(Records of locating words and elements)
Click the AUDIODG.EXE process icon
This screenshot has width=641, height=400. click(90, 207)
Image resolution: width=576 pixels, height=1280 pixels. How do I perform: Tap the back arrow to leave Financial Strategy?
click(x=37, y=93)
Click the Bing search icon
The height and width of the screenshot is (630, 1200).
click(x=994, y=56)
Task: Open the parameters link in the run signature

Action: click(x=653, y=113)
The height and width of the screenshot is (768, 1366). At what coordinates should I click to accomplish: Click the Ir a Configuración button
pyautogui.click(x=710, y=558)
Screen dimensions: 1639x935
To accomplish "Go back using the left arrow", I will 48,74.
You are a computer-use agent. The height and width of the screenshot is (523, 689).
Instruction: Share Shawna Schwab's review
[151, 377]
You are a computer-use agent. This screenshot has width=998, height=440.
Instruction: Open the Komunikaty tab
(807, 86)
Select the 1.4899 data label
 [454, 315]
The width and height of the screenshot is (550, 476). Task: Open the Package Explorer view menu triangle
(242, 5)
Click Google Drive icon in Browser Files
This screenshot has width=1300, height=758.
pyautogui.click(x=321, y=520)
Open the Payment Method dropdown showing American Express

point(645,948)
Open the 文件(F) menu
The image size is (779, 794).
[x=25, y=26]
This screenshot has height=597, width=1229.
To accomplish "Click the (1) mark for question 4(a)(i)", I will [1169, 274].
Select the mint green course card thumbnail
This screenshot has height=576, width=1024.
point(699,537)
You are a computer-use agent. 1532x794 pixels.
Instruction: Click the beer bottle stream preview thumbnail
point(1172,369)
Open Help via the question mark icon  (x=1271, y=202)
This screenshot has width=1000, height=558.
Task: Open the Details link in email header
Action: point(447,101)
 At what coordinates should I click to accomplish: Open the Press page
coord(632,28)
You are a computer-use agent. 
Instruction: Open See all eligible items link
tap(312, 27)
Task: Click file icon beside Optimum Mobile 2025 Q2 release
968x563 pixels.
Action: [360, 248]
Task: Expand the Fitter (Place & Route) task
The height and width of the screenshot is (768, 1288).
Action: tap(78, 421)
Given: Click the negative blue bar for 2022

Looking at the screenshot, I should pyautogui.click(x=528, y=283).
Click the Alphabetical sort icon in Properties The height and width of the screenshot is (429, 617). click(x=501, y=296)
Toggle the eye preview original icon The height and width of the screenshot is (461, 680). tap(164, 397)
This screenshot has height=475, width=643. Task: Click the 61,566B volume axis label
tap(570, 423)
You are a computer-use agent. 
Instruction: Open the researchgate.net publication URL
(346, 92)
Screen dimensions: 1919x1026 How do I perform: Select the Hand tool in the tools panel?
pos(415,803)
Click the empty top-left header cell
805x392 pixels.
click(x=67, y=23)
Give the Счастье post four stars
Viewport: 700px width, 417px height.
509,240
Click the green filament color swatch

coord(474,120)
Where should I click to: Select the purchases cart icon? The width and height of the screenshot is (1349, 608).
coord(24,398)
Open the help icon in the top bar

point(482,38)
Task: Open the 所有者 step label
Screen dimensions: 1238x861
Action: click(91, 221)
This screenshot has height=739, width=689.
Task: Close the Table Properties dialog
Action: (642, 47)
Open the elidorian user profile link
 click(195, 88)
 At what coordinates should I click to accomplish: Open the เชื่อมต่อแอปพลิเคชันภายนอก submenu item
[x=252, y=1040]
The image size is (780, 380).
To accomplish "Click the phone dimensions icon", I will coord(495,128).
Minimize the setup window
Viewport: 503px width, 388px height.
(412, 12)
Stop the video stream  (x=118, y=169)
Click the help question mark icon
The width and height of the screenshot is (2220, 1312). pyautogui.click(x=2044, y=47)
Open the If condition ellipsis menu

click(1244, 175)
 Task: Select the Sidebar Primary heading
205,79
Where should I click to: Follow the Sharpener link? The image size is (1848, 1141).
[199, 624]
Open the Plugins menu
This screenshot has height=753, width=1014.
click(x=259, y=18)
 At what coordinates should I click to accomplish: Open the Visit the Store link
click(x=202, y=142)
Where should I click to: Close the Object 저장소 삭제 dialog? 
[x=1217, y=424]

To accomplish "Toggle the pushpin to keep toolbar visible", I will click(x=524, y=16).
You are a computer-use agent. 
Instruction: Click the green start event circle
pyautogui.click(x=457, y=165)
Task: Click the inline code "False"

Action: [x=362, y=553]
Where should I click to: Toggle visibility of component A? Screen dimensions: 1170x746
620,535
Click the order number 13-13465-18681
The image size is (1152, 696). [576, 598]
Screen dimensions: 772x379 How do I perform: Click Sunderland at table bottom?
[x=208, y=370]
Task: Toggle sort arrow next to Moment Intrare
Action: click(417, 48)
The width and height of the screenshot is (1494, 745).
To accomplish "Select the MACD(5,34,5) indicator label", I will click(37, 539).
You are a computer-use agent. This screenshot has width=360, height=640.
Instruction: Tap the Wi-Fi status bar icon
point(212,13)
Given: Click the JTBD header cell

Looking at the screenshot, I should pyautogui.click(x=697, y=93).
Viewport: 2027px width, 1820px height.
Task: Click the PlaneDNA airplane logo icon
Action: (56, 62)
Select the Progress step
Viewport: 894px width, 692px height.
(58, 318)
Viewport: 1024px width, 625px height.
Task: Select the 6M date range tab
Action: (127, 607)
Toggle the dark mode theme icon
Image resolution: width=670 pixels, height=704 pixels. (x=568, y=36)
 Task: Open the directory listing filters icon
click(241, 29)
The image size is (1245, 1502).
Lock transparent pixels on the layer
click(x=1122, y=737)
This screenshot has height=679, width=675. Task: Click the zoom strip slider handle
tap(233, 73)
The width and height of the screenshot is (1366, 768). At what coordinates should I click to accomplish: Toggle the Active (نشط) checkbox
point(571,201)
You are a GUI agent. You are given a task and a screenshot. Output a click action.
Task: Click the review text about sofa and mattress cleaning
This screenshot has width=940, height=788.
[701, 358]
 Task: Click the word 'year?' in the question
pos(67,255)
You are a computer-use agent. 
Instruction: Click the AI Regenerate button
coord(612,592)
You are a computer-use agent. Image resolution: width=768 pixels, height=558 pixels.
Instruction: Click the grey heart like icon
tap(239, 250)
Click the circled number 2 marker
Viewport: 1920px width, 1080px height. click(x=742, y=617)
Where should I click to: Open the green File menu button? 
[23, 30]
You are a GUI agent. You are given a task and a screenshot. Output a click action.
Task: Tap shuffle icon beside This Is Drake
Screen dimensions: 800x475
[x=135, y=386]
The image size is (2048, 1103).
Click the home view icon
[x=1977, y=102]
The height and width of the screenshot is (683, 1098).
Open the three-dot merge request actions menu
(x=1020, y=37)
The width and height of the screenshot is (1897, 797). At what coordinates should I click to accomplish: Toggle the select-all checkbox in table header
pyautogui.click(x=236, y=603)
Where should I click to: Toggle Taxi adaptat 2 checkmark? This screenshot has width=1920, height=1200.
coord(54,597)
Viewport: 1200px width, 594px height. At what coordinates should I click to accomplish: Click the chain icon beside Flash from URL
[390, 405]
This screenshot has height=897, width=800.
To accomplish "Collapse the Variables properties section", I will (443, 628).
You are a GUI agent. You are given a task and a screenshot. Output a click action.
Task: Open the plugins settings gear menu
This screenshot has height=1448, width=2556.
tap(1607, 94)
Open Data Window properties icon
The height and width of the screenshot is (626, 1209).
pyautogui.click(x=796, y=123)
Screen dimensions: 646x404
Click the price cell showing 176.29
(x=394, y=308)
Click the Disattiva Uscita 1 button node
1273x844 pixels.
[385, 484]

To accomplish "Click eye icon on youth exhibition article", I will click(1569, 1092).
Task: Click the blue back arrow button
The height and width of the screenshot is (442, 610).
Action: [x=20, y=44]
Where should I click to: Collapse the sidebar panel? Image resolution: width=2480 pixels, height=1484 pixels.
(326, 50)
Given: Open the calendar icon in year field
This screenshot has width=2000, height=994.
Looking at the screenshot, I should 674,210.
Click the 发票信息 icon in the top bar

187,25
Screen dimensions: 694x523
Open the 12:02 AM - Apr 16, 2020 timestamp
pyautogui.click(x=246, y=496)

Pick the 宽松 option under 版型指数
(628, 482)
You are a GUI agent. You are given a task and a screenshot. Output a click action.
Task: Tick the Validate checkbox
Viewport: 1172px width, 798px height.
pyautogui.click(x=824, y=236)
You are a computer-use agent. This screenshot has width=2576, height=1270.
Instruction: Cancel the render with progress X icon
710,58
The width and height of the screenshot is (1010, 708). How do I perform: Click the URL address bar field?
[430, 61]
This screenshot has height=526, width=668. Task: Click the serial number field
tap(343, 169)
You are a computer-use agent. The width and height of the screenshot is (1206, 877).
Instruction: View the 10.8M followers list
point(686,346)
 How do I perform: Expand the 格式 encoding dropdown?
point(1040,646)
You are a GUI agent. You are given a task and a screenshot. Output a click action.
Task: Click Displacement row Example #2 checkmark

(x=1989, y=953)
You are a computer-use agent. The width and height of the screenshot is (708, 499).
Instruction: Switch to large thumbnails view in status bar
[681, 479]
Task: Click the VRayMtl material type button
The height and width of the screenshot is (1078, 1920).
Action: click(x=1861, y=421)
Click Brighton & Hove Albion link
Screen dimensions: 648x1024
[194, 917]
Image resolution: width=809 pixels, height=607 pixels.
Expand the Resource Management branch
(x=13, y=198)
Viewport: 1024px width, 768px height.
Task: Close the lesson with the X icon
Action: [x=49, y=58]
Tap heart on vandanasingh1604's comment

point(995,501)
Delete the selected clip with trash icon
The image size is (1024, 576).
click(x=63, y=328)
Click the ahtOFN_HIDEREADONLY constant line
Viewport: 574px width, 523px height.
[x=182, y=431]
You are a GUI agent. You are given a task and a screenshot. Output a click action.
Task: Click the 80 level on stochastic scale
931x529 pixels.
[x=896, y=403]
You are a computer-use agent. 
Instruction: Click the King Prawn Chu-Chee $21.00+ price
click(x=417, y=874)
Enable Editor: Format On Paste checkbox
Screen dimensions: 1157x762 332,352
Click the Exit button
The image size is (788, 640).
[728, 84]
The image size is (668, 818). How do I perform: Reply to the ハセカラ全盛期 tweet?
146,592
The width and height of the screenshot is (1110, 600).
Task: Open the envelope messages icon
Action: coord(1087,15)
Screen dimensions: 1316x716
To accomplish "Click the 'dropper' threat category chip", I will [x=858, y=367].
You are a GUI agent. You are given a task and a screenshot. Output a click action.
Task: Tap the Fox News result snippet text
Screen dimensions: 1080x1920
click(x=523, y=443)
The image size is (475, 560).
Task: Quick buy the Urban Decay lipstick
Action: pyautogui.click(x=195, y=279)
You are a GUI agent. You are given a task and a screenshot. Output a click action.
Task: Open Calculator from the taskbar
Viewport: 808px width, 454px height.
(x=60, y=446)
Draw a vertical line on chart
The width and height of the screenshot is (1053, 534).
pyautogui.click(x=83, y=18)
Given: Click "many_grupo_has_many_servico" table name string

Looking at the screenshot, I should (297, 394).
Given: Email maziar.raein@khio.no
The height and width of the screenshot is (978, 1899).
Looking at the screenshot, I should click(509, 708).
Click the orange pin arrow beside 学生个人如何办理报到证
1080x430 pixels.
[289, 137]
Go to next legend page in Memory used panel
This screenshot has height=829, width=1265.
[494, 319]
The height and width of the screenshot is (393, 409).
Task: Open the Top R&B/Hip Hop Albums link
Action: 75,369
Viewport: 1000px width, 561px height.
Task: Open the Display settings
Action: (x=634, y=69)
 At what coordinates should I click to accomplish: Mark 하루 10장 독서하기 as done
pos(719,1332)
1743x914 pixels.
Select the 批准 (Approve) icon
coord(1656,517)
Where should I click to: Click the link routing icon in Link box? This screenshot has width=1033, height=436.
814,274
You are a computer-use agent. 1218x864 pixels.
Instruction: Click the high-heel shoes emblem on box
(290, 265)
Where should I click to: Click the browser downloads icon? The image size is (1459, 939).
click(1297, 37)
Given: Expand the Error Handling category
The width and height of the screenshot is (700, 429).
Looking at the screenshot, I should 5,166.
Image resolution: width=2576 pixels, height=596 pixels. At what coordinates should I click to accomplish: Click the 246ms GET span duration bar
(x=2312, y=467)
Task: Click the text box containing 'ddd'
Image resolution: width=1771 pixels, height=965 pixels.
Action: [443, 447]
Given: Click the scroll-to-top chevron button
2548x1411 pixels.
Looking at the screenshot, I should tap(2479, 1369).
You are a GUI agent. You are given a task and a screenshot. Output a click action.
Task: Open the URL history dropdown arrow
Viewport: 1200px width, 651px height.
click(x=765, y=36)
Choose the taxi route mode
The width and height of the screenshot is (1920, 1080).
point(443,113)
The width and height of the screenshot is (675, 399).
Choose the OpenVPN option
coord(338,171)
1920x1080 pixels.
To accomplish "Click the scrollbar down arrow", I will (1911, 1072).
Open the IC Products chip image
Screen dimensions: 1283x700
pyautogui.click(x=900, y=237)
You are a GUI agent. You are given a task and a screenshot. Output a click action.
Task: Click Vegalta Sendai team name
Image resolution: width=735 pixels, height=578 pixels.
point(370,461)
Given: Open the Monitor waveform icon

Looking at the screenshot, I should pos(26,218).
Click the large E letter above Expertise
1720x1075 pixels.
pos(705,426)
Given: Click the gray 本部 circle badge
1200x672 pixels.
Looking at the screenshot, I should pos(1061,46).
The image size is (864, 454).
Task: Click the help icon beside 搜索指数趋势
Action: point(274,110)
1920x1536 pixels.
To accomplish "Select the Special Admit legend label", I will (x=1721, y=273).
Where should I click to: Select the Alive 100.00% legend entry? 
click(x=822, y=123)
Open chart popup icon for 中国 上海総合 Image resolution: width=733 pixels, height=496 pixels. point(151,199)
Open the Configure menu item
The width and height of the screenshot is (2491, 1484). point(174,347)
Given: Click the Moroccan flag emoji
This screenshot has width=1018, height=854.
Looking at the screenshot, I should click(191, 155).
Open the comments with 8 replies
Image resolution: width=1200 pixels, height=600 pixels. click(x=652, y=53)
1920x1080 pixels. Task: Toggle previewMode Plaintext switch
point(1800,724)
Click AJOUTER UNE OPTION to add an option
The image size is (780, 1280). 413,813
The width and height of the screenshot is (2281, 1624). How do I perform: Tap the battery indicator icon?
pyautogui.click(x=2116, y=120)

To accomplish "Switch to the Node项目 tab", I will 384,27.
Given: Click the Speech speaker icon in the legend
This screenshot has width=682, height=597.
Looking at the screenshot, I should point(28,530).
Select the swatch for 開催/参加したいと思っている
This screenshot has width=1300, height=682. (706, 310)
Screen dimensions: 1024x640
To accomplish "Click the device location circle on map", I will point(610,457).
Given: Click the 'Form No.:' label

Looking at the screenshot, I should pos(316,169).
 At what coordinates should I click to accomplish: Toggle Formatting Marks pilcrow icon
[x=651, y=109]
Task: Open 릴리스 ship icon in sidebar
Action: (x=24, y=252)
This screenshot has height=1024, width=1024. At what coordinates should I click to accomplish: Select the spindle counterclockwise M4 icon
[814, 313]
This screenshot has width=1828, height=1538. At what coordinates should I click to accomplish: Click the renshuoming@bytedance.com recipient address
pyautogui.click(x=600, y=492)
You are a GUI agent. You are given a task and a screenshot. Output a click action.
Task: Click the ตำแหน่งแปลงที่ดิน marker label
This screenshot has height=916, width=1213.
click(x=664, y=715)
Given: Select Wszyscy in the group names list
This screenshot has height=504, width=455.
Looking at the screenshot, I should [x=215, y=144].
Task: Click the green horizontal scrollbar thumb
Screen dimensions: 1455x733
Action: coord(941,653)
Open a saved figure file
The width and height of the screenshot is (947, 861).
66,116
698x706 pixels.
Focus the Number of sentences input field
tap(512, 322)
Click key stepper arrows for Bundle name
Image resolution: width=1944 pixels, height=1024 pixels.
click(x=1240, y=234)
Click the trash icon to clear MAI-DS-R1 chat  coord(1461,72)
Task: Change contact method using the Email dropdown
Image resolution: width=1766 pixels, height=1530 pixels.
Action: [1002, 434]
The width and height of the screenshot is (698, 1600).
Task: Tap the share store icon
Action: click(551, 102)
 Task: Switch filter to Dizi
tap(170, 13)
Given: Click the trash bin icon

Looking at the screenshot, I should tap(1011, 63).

Problem description: From the data above, extract every line containing the string "dialog", treating uppercase and lowercase letters as distinct.

Answer to this problem:
Task: Close the Table Properties dialog
Where should I click to: Close the Object 저장소 삭제 dialog? 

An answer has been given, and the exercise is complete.